Reply To: The Salience Network

  • Whit Blauvelt

    Member
    June 6, 2023 at 8:37 pm

    What particularly fascinates me is the issue of whether the switch between “LH” and “RH” orientation, or alternately “default mode” and “task mode” orientation, is cognitively penetrable, and to what degree. Various approaches to meditation and mindfulness seem to show that it is to some degree. If so, then the overall diagnosis which McGilchrist makes of current culture — that we are too many of us too much of the time shifted into “LH” (making a task of working in the world of parts) — calls for efforts to shift back to a “RH” mode which we might recognize as daydreaming.

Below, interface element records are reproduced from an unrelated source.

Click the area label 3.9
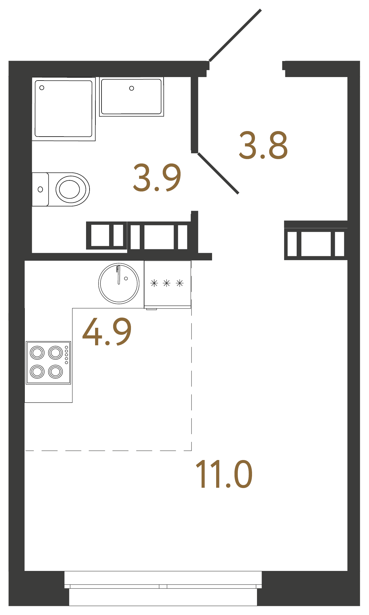[157, 177]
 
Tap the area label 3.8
[263, 145]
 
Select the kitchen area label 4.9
[107, 332]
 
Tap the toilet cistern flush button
[40, 189]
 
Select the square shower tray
[63, 109]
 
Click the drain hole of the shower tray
[42, 88]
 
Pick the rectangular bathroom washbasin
[131, 97]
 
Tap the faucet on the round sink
[118, 275]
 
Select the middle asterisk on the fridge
[167, 283]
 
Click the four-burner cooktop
[48, 363]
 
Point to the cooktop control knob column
[67, 355]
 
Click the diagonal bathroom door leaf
[218, 173]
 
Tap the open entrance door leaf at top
[235, 35]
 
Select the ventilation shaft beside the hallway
[316, 243]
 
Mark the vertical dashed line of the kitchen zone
[191, 379]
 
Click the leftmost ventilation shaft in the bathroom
[106, 235]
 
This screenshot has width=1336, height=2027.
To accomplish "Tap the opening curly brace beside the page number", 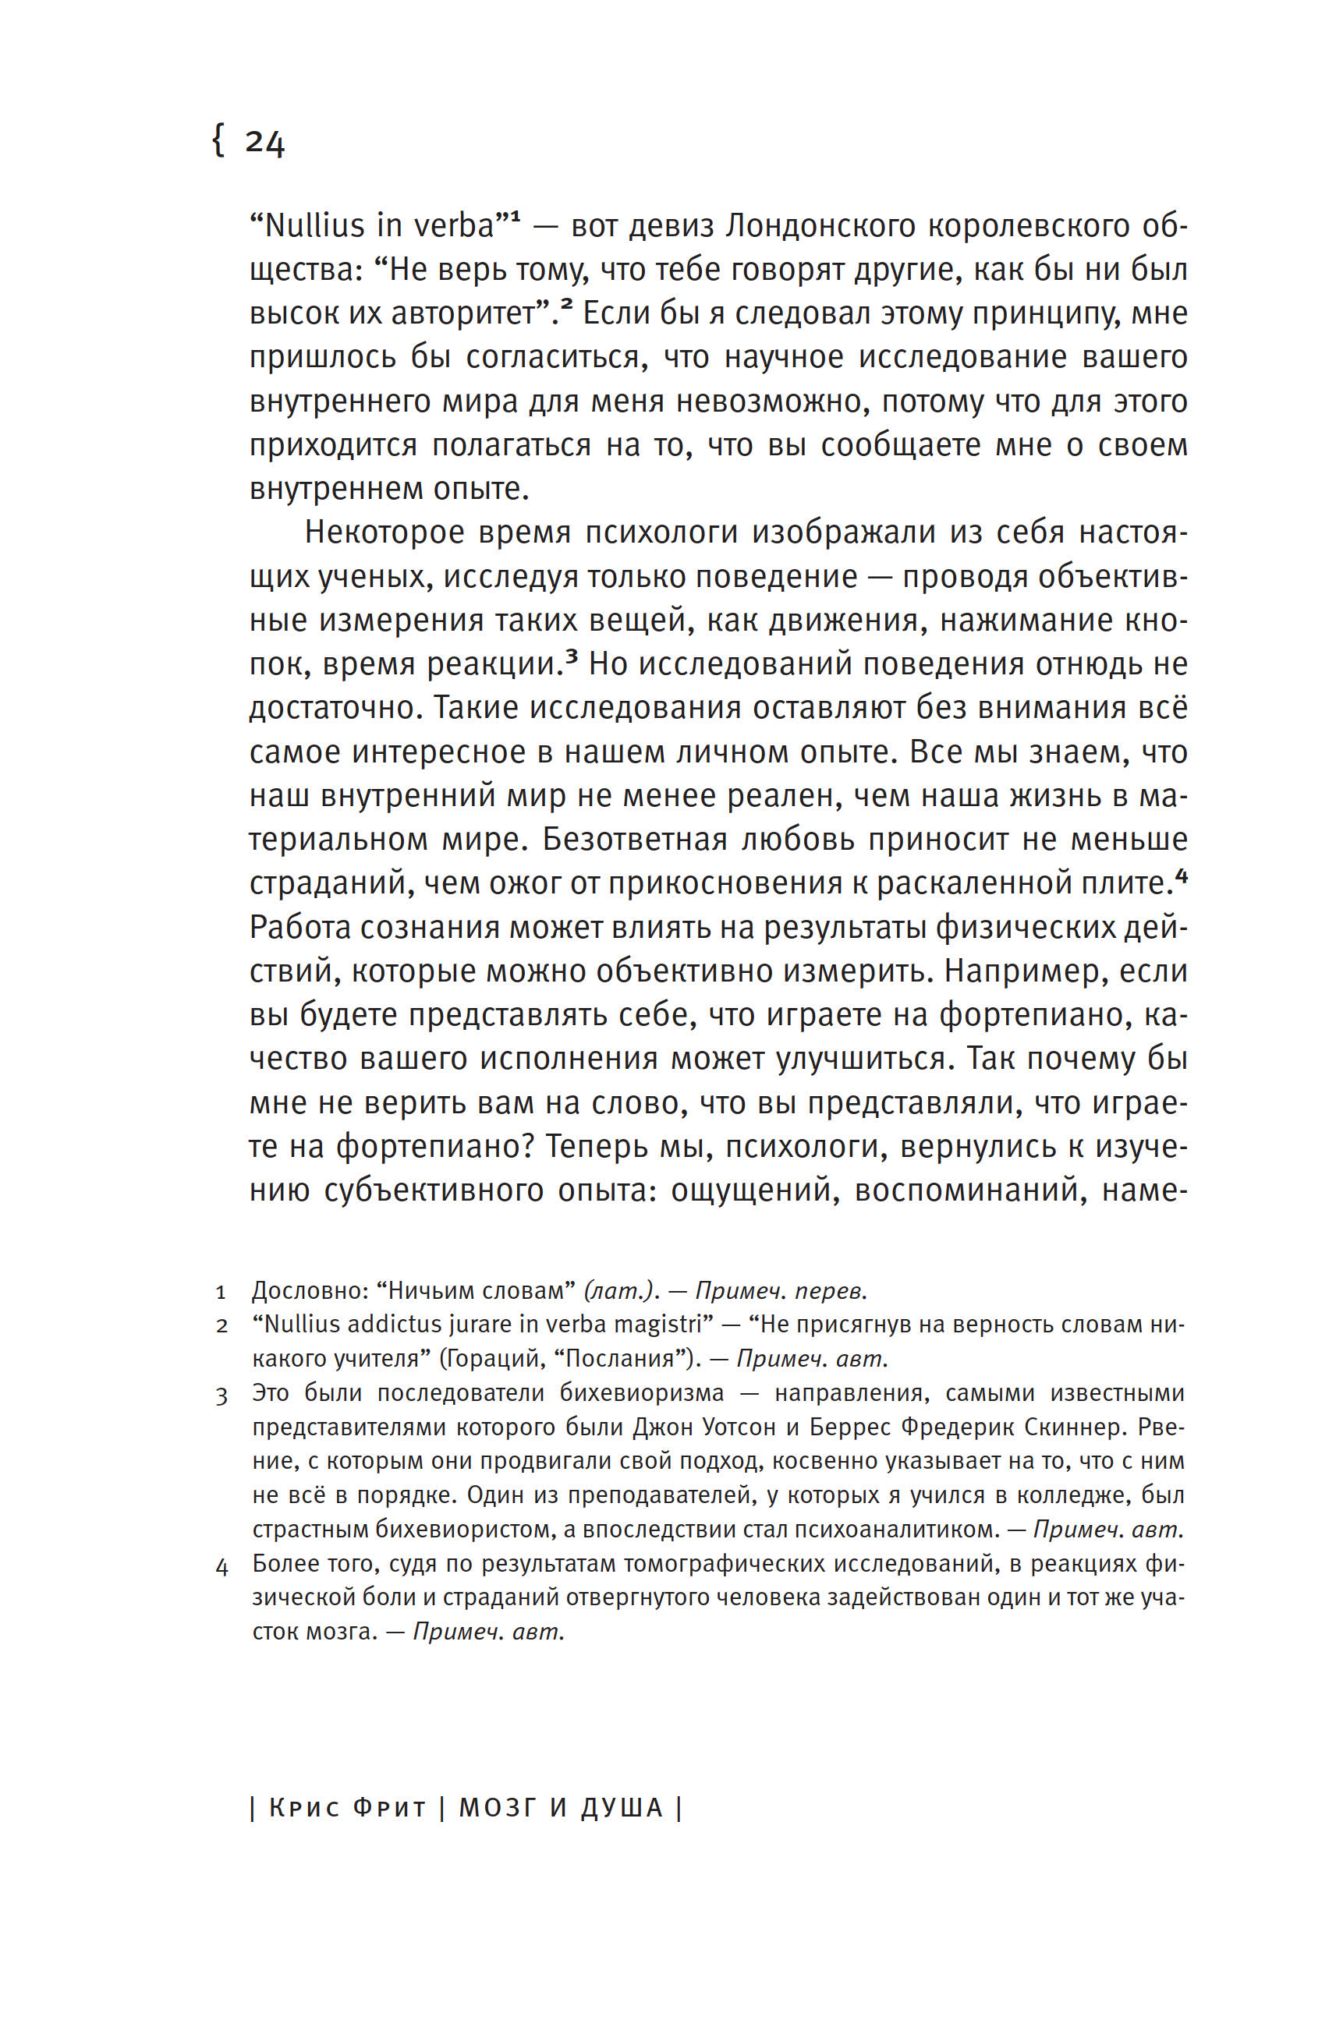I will [x=218, y=140].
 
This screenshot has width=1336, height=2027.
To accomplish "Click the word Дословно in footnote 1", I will [x=310, y=1291].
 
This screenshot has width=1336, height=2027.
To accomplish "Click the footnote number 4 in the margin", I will [x=221, y=1566].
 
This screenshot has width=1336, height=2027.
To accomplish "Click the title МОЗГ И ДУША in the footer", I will [x=561, y=1808].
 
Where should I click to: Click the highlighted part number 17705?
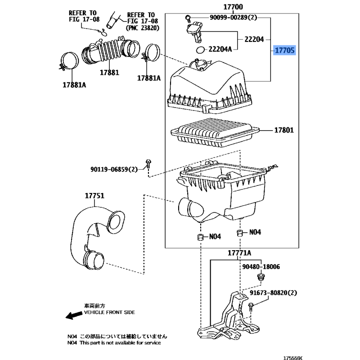(x=284, y=50)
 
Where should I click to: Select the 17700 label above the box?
(x=233, y=7)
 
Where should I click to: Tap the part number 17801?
(x=284, y=130)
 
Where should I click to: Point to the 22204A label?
(x=220, y=49)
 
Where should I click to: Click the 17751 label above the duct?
(x=94, y=196)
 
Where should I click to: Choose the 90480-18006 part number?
(x=261, y=266)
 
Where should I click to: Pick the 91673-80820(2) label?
(x=273, y=293)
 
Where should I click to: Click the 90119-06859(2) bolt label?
(x=114, y=170)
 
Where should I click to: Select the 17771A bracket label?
(x=239, y=253)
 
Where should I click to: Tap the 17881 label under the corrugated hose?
(x=109, y=72)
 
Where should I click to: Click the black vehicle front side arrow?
(x=74, y=315)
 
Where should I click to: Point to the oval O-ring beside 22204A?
(x=200, y=50)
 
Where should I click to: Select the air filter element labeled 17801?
(x=215, y=132)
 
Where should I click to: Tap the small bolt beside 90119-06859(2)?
(x=148, y=164)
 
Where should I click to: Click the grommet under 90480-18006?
(x=261, y=277)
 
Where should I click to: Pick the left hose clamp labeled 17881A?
(x=69, y=61)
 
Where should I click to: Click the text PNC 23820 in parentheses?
(x=142, y=28)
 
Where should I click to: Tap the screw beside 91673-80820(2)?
(x=251, y=307)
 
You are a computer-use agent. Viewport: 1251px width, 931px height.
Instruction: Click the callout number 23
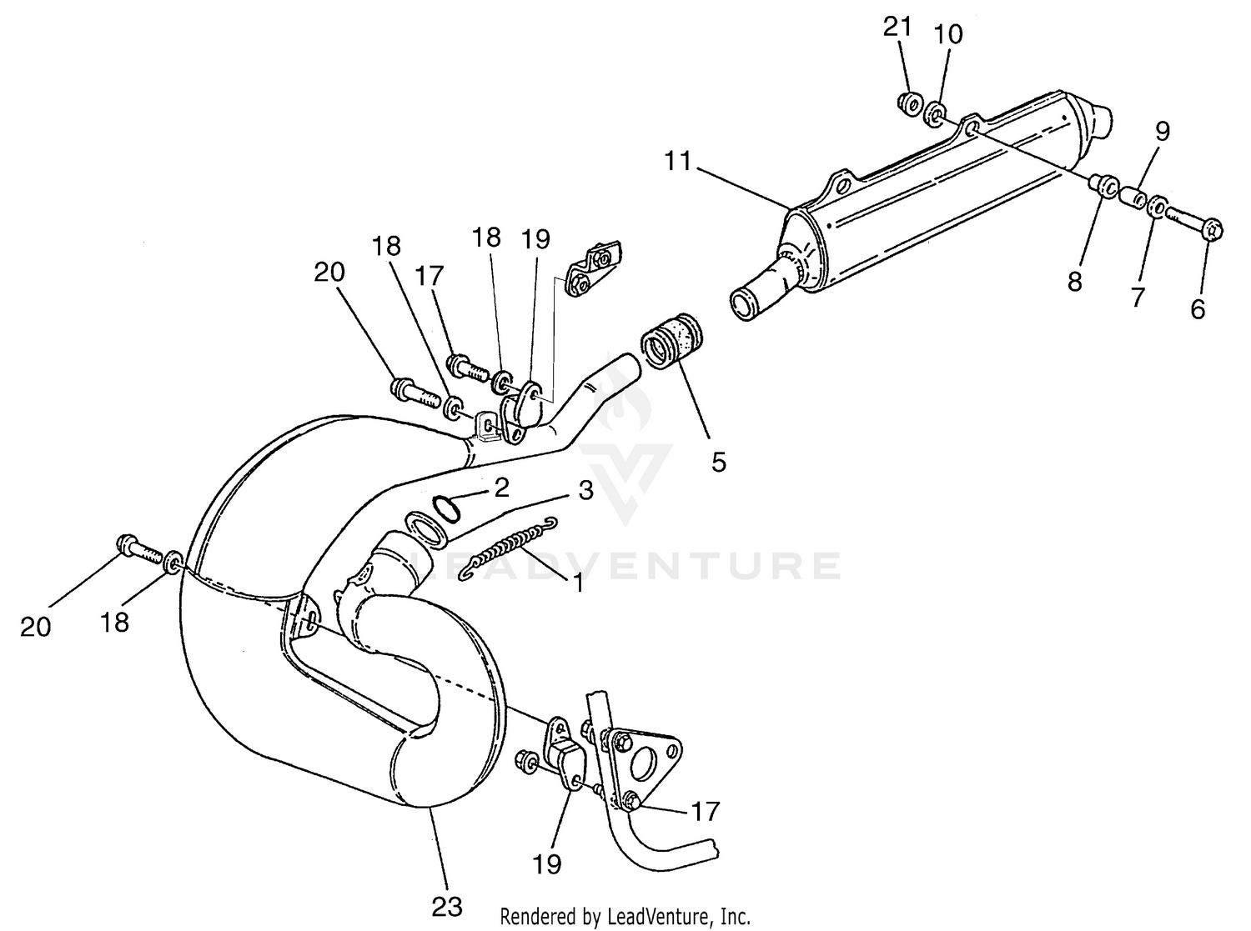pos(447,906)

    McGilchrist mentions that RH activity more often correlates with depressed feelings, which seems much the same as the well-known finding that the default mode does. From the images in this article, it also appears the default mode correlates with more RH activity — although both default and task mode are spread across both.

    The switch — the salience network in the model the article outlines — surely operates largely unconsciously, and shapes our consciousness. At the same time, we can shape ourselves. So, can a consciousness stuck in task mode (or the LH) learn to undertake the task of more often switching to the default mode, and if stuck depressively in the default mode for too long, learn to switch back to task? Is this how to get the master and emissary into harmony?

    We’ve generally got an overworked culture which fears idleness, particularly in America. This does all seem to fit.